## PAGE EXTRACT
Florida's teacher evaluation system isn't based on evidence

From the Orlando Sentinel, By Leslie Postal, Orlando Sentinel
Florida's push to use student test scores to judge teacher performance should be halted this year, with Gov. Rick Scott using his executive authority to put a stop to a faulty system, the state teachers union says.
The Florida Education Association this week sent a letter to Scott asking him to suspend the requirement that "value-added" test data, sometimes dubbed VAM, be used in teacher evaluations.
The union said the data are insufficient, possibly inaccurate and went to districts so late that evaluations for the 2011-12 school year are only now being sent to teachers — five months after the school year wrapped up.
"The deep concerns we have regarding the implementation of VAM's complicated and unproven statistical formula and its impact on Florida's teachers cannot be overstated," wrote Andy Ford, the union president.
Ford could not be reached for additional comment. A Scott spokesman said the Governor's Office was reviewing the union's letter.
Florida's new and controversial teacher merit-pay law requires that students' academic growth, as measured by test-score data, be a significant part of teachers' evaluations and eventually help determine their pay.

## REQUESTS
1. In the article on Florida's teacher evaluations, check each statement and answer yes or no, quoting the words that settle it: (a) The union sent its letter to Gov. Rick Scott. (b) Andy Ford gave the newspaper more comment. (c) Evaluations for the 2011-12 school year reached teachers five months after that year ended.
2. Name every person mentioned by name in the article on Florida's teacher evaluations.
3. Carry the article on Florida's teacher evaluations forward from its last sentence.
The lines that come next have nothing to do with the article on Florida's teacher evaluations.

## RECORDED INFORMATION

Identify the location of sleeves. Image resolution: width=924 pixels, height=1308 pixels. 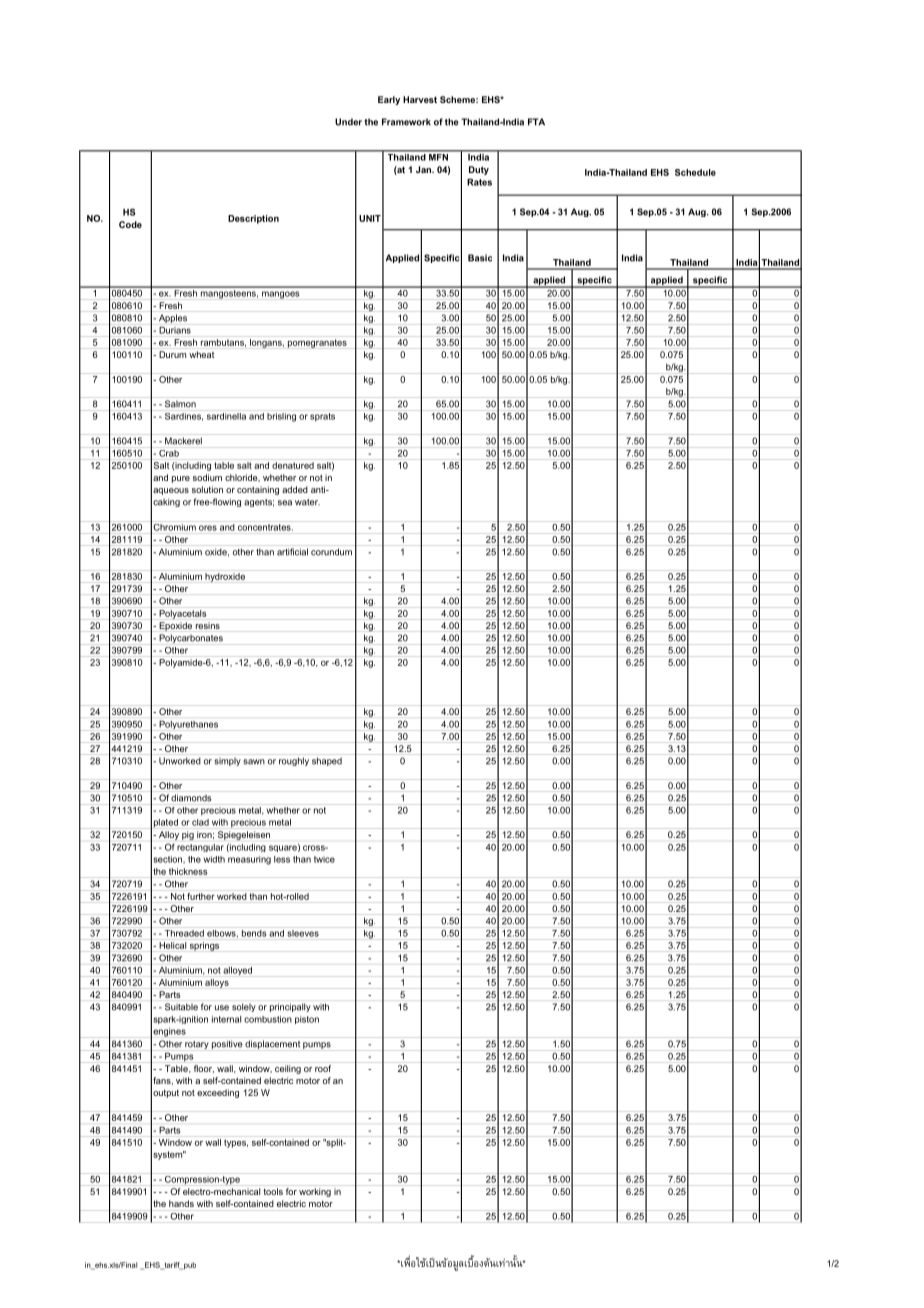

## OUTPUTS
1.
(a) Yes: "The Florida Education Association this week sent a letter to Scott"
(b) No: "Ford could not be reached for additional comment."
(c) Yes: "evaluations for the 2011-12 school year are only now being sent to teachers — five months after the school year wrapped up."

2. Leslie Postal, Rick Scott, Andy Ford

3.
The state's value-added model aims to analyze results from the Florida Comprehensive Assessment Test in a way that determines an individual teacher's impact on student growth. It is designed to take into account factors outside the instructor's control, such as a student's absentee rate, while judging the teacher's influence on a child's test results.
Teachers' 2011-12 evaluations were the first to be done under the new system, which also includes a new way to observe and judge their classroom activities.
In Central Florida, most teachers have not yet received their final evaluations for last school year. But the Orange County school district said its value-added scores showed 95 percent of its teachers were "effective," a desired, though not the top, rating in the new system.
The education association detailed five specific complaints about the data for the 2011-12 school year.
The law envisioned that tests other than FCAT would be used to evaluate teachers whose students do not take that series of standardized exams, given to students in grades three to 10. But this year, only FCAT math and reading data were used in the new value-added model.
That is insufficient when so many instructors — whether they teach kindergarten, music or high-school economics — aren't covered by FCAT's yearly math and reading exams, the letter said.
It also complained that the Florida Department of Education wasn't able to get the data to school districts within 90 days after the close of the school year, as the law required.
And it said the department told the district it knew some data might be inaccurate because students might have been inaccurately tied to a particular teacher. Because "errors can damage a teacher's career," Ford wrote, the state shouldn't proceed with using the data.